#### Available records
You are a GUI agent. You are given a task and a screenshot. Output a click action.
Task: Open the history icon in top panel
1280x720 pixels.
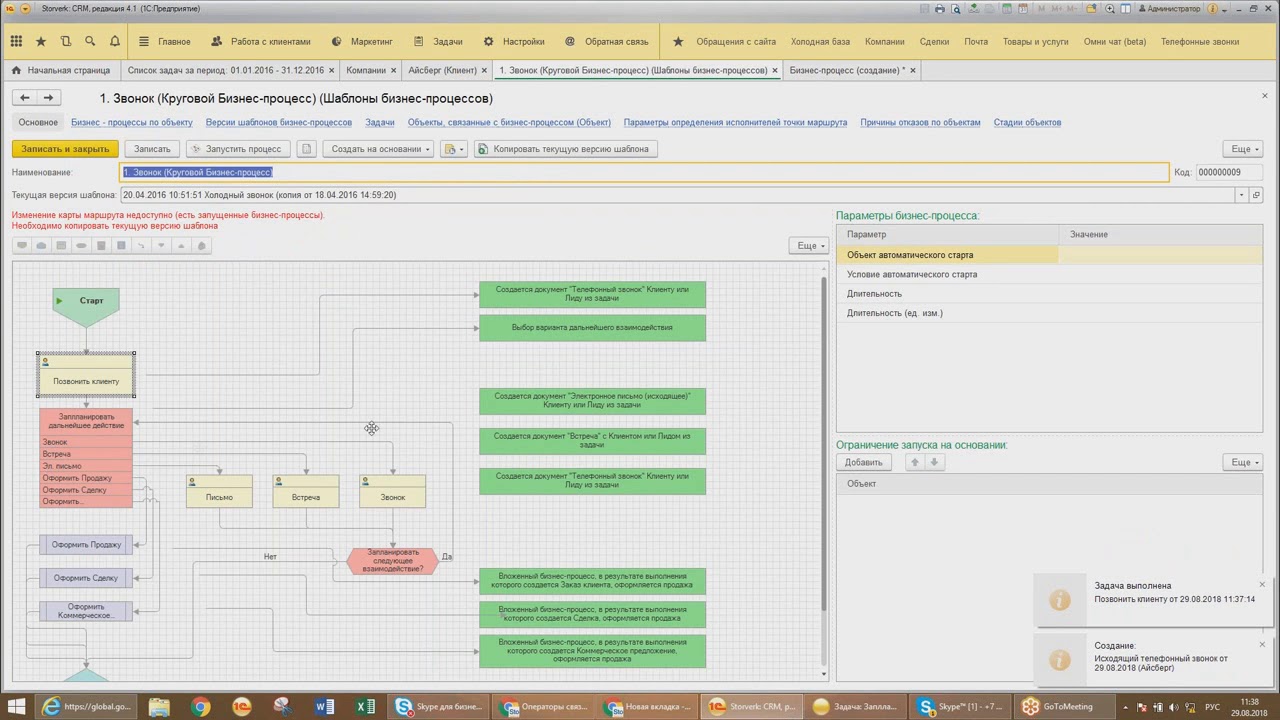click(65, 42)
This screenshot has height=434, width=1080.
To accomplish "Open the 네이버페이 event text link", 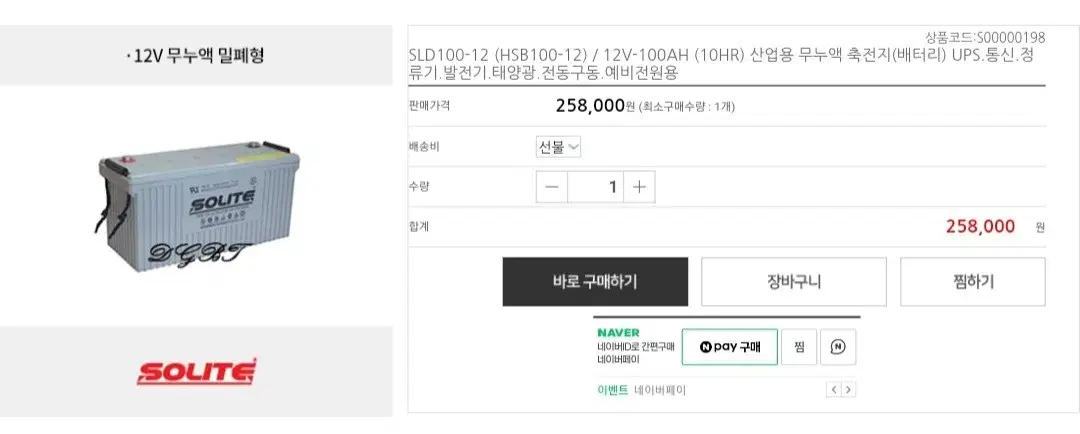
########
• Instructions for the task:
Can you lay out every line of the entries above as a JSON list of strings, one string per line, skipping blank lines and leaving the pictures out?

• Result of this task:
[
  "You are a GUI agent. You are given a task and a screenshot. Output a click action.",
  "Task: Open the history icon in top panel",
  "1280x720 pixels.",
  "click(65, 42)",
  "This screenshot has height=434, width=1080.",
  "To accomplish \"Open the 네이버페이 event text link\", "
]